Is there a good way of getting the system time as the atomic time (TAI)
rather than UTC? Or even a bad way? Atomic time is essentially UTC without
leap seconds.

Are leap seconds really just compiled into NT? Can they be inserted without
a service pack?

Thanks,

Jan Mikkelsen
xxxxx@transactionsite.com

At 11:48 PM 6/26/00 +1000, you wrote:

Is there a good way of getting the system time as the atomic time (TAI)
rather than UTC? Or even a bad way? Atomic time is essentially UTC without
leap seconds.

Are leap seconds really just compiled into NT? Can they be inserted without
a service pack?

My understanding is NT actually uses something closer to TAI time than UTC
time, except I believe the time service sets the current TAI time to
current UTC time. It doesn’t handle leap seconds at all. So the reported
UTC time glosses over leap second events, and calculation on time don’t
account for leap seconds.

I had a big discussion here about the lack of correctness of NT’s time
handing a while back. Most of the reactions here were I had way too much
free time if I could worry about such things. I though there were a number
for real applications where you need the system to really track UTC time,
and just resetting the clock daily was not such a great option. A lot of
programmers didn’t seem to want to face the reality that some UTC minutes
will have 61 seconds, and you can’t forecast when these minutes will
happen. You can look in a table of when they happen in the past, and have
some warning about upcoming leap seconds. The whole concept of time
calculation on UTC time values is just amazingly ugly.

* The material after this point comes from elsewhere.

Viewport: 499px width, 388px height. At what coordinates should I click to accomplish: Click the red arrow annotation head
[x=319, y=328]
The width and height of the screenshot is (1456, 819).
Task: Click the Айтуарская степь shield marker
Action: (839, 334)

Perhaps we should teach children (or even adults) about the reality of time
measurement. Personally, I learned about the magic of base 2 counting at an
early age (like 5th grade). My teachers and schoolmates were kind of
annoyed that my belief was fingers actually were great for counting up to
1023, instead of 10 (guess my fingers were two orders of magnitude better
than many fingers, just because of how I perceived them).